Why the first automation matters most

The first workflow you automate sets the pattern for everything that follows. Pick something rule-based and internal — a task with clear inputs, clear outputs, and no judgment calls. In my consulting work, the three best first candidates are weekly reporting, lead follow-up emails, and support ticket triage.

The 3-question filter

Before automating anything, ask:

  1. Does it happen at least weekly? One-off tasks never pay back the setup cost.
  2. Could a new hire do it from a written checklist? If yes, software can too.
  3. Is the cost of an occasional mistake low? Start where errors are cheap.

If a task passes all three, it is a candidate. If it fails even one, leave it for later.

What NOT to automate first

Anything involving pricing decisions, upset customers, or legal language.

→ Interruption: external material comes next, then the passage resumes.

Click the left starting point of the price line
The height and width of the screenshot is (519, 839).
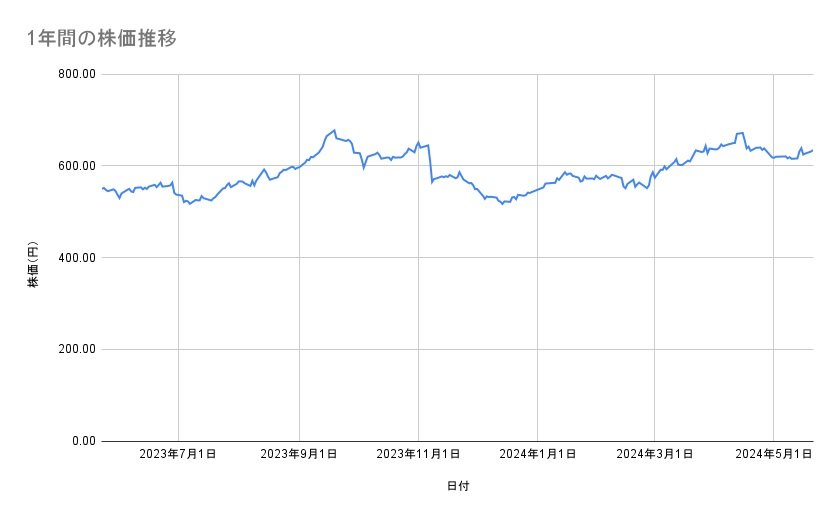pos(102,187)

Those need human judgment, and a bad automation there costs more than it saves.

A concrete example

A Dhaka-based e-commerce client spent 6 hours a week building a sales report by hand. We connected their store to a spreadsheet with an automated pipeline and a scheduled summary email. Setup took one afternoon; it has run every Monday since. That is the shape of a good first automation: boring, reliable, and measurable.

Frequently Asked Questions

How much does business automation cost for a small business?

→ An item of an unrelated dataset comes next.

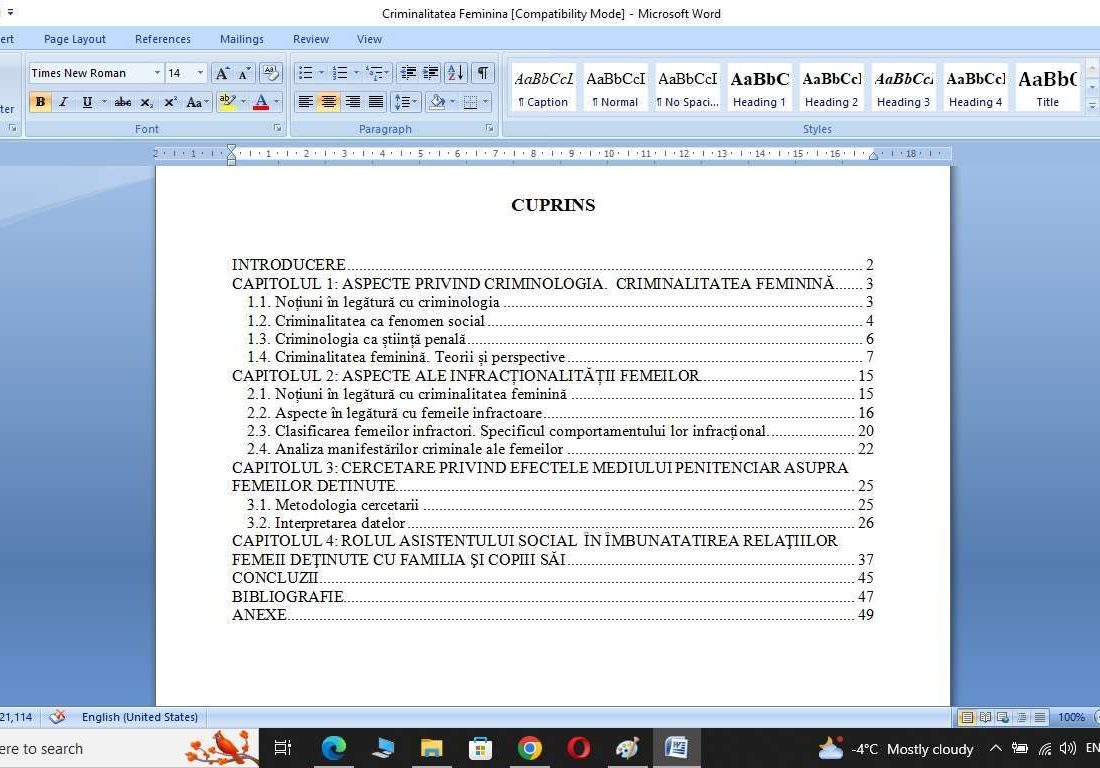Open the Mailings ribbon tab
The height and width of the screenshot is (768, 1100).
click(x=241, y=39)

Most first automations use tools you already pay for (email, spreadsheets, your store platform) plus a low-cost automation platform. Expect $0–50/month in tools; the real investment is a few hours of setup.

Do I need a developer to automate my business?

Not for the first workflows. No-code tools cover reporting, follow-ups, and data syncing. You need engineering help when workflows touch custom software or need error handling at scale.

How do I measure if an automation is working?

Track hours saved per week and error rate before vs. after. A good first automation saves five or more hours a week with fewer errors than the manual process.